[[ EXCERPT, beginning ]]

The Power of the Internet in China: Citizen Activism Online

  • Guobin Yang
Columbia University Press: 2009. 320 pp. $29.50, £20.50 9780231144209 | ISBN: 978-0-2311-4420-9
China's online community has found its own voice. Credit: JIANAN YU/REUTERS/CORBIS

In July this year, a 20-year-old university student in the southern Chinese city of Hangzhou was sentenced to three years in prison for driving recklessly and killing a pedestrian. This would have been a sad but unremarkable case, except that it was only brought following a huge national outcry. Reports that local police initially protected the student, whose family was well connected, were spread over the Internet and eventually forced the police to respond.

Similar examples of online citizen activism occur every day. The Power of the Internet in China analyses how the Internet's rapid development in China has given its citizens a mechanism to air and share individual opinions that may differ from official positions, to connect and organize often against the will of the authorities, and to improve their own lives directly and visibly. The Internet allows Chinese citizens to practise, as cultural critic Raymond Williams termed it, “unofficial democracy”.

In researching the book, Guobin Yang, a professor at Columbia University who grew up in China, read Chinese material first-hand, observed and participated in online forums and interacted with Chinese citizens online. The book's 70 case studies range from patients with diabetes or hepatitis B fighting against governmental employment discrimination, to Internet-organized worldwide demonstrations in response to the 1998 Indonesian atrocities towards the local ethnic Chinese population, to massive online and offline protests over news reporting by Western media in the run-up to the 2008 Beijing Olympics.

[[ EXCERPT, end ]]

** ACTIVITIES **
- A) Reproduce the book review word for word from "In July this" to "police to respond.".
- B) Using the book review, decide whether each statement agrees with it. Answer yes or no and quote the words that settle it: (i) the Hangzhou student received a five-year prison sentence; (ii) Guobin Yang grew up in China; (iii) the book presents 70 case studies.
The listing that comes next is separate material and has no connection to the book review.

[[ SUPPLIED INFORMATION, beginning ]]

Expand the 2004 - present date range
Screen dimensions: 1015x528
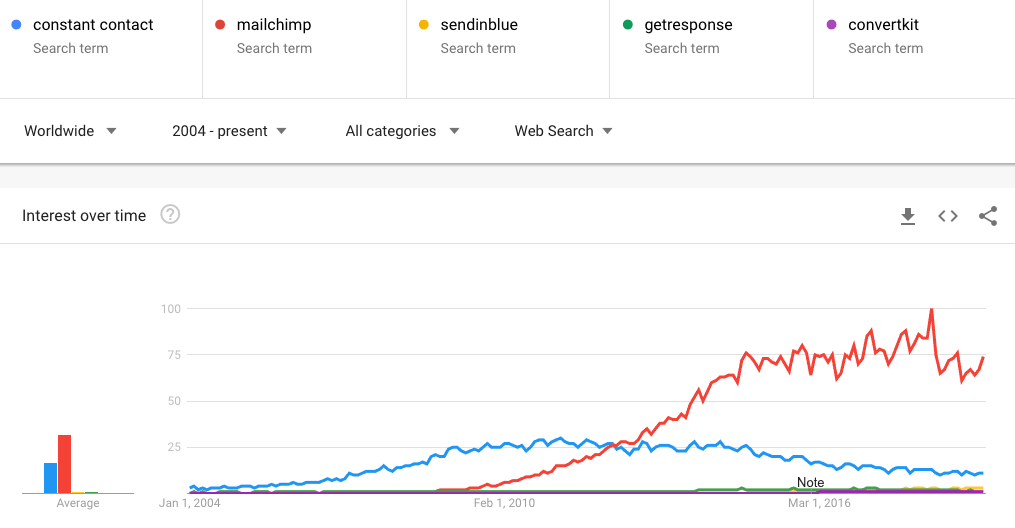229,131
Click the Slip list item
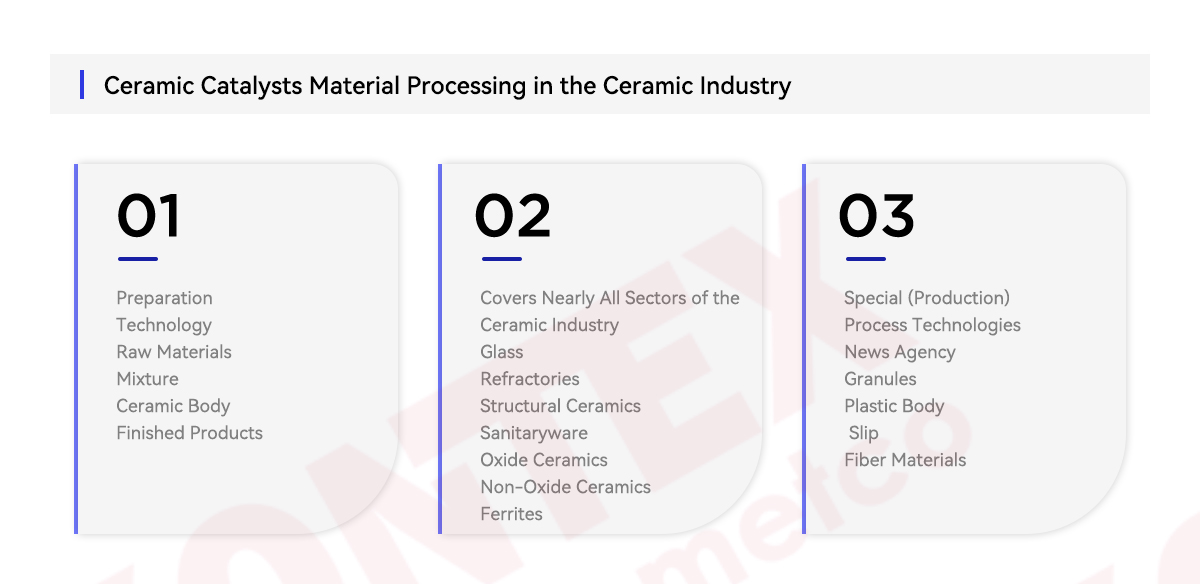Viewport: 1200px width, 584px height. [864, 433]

[[ SUPPLIED INFORMATION, end ]]

** ANSWER LIST **
- A)
In July this year, a 20-year-old university student in the southern Chinese city of Hangzhou was sentenced to three years in prison for driving recklessly and killing a pedestrian. This would have been a sad but unremarkable case, except that it was only brought following a huge national outcry. Reports that local police initially protected the student, whose family was well connected, were spread over the Internet and eventually forced the police to respond.

- B)
(i) No: "was sentenced to three years in prison"
(ii) Yes: "who grew up in China"
(iii) Yes: "The book's 70 case studies"